Found a python file: a.py
Name: a, Ext: .py
Fullpath: c:\dev\heath\pathlib_test\test_dir\a.py
Found a python file: b.py
Name: b, Ext: .py
Fullpath: c:\dev\heath\pathlib_test\test_dir\b.py

Again, both methods are pretty similar - but in the pathlib version, it’s convenient to take advantage of pathlib.Path‘s glob() method to iterate over only the files we want. Further, when we need to work with the file, pathlib.Path offers a ton of useful properties that are a lot simpler than the os version.

Conclusion

There is a lot more you can do with this module, and you can read more about this in the Python docs. There are a ton examples and a lot of useful information there.
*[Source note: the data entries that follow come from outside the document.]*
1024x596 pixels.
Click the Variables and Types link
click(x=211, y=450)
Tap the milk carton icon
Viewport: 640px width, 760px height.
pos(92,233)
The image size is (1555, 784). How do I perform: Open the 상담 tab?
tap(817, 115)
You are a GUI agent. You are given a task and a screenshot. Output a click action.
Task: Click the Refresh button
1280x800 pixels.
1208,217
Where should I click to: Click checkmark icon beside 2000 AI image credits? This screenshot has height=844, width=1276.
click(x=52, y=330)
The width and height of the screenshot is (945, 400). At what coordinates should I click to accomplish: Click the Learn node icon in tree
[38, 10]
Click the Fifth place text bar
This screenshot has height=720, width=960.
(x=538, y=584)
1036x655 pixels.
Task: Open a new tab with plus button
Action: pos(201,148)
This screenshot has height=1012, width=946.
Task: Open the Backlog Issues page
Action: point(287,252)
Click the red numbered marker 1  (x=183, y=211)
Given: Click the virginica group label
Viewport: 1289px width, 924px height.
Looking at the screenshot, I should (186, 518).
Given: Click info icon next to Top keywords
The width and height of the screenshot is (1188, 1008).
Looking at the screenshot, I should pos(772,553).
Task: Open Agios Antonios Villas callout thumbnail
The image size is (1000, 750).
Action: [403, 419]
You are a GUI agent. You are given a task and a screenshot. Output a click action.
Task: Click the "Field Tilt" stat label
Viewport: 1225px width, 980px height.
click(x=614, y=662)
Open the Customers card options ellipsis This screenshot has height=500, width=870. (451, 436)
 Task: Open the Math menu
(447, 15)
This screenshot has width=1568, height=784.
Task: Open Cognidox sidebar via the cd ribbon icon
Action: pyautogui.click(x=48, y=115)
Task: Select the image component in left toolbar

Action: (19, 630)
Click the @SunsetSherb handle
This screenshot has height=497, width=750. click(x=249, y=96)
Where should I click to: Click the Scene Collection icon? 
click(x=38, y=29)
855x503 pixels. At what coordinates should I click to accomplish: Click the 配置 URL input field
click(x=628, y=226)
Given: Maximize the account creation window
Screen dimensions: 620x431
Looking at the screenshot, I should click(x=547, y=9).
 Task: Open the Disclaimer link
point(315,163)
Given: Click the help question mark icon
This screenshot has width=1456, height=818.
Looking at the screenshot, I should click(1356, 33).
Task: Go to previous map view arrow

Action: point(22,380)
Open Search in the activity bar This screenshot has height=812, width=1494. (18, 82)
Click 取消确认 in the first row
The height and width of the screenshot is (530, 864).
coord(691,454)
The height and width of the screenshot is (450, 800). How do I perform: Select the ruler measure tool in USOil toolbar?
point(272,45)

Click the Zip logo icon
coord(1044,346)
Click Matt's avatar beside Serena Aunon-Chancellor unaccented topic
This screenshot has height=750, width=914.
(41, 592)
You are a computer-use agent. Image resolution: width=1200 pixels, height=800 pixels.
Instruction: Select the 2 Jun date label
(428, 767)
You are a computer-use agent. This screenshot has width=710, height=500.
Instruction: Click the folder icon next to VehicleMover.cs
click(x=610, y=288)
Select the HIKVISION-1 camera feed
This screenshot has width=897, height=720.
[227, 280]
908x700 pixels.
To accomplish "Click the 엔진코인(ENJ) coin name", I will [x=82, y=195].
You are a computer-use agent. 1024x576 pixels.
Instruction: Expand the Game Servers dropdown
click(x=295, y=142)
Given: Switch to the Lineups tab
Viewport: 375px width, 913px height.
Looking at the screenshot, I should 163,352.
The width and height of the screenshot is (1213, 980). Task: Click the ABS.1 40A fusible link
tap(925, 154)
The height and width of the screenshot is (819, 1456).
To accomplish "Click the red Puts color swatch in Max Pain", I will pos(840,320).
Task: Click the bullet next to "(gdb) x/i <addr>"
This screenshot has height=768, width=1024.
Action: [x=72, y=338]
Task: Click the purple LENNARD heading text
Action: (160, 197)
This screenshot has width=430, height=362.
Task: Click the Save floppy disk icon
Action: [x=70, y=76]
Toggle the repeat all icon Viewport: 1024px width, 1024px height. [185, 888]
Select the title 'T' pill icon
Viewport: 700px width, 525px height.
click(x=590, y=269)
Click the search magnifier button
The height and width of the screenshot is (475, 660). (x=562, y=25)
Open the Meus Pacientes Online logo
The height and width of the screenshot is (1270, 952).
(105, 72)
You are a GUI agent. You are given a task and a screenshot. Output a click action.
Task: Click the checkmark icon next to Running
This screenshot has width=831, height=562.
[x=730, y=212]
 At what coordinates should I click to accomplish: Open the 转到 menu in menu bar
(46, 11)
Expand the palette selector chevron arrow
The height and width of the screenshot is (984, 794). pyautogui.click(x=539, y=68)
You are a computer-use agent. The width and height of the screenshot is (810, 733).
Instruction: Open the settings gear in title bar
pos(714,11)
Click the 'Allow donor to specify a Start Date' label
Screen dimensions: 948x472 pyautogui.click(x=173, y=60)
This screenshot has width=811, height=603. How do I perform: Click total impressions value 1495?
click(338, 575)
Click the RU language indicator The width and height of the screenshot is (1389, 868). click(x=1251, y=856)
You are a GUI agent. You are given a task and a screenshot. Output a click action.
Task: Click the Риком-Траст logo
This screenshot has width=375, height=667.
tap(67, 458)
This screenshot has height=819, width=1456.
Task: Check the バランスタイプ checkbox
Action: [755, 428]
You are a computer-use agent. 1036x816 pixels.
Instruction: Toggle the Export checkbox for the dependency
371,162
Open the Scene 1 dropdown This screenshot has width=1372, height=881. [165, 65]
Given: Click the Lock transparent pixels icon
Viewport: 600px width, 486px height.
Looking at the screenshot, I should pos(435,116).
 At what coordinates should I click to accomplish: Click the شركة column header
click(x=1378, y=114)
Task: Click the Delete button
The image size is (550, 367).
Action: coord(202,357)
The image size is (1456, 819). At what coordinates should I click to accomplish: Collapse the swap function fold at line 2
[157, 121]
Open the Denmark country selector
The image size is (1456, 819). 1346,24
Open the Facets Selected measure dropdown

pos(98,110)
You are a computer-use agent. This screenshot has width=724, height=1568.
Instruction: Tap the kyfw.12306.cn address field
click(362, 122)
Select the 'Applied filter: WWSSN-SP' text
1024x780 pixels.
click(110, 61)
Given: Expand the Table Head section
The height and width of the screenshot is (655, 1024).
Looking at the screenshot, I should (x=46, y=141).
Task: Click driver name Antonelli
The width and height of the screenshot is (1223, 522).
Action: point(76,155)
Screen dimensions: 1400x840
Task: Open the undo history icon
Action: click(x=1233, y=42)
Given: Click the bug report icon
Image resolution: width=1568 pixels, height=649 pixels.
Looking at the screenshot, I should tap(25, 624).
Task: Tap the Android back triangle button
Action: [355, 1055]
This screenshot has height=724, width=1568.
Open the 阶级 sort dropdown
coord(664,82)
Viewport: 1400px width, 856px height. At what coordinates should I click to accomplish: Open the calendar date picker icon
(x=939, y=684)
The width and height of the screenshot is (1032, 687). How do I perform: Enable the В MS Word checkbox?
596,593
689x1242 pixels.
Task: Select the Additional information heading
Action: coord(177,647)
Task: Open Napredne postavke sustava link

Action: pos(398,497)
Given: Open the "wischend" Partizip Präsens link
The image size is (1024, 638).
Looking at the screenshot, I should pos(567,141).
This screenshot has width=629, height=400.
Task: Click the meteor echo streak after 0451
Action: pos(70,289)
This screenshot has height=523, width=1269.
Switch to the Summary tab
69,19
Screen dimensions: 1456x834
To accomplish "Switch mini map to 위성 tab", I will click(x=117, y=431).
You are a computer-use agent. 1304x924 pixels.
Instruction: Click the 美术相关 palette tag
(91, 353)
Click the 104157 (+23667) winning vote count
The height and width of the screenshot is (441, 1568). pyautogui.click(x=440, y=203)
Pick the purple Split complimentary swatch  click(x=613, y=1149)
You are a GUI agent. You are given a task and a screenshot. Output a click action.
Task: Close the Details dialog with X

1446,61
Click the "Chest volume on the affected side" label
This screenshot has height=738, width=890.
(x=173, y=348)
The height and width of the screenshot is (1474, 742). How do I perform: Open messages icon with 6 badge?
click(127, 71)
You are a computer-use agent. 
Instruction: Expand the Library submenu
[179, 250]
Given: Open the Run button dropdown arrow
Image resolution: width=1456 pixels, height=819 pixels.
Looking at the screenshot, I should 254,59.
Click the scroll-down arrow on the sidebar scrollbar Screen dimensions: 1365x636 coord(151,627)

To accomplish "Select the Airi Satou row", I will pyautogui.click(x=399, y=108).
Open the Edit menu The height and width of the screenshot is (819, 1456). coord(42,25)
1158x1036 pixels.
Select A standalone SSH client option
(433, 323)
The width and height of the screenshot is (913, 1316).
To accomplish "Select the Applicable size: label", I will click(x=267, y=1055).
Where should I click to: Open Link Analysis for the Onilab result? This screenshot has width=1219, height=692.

I don’t think that there would be a huge upside to rewriting / refactoring existing scripts to use pathlib instead of os, and I’m certainly not advocating that. However, I know that due to the ease of manipulating file system paths using pathlib, I am definitely going to default to using it whenever I’m implementing a new script or adding a significant chunk of functionality to an existing one.

What do you think? Is it really cleaner and easier to read? Or is it just me? Can you think of cases where you would still prefer to use the underlying os module instead?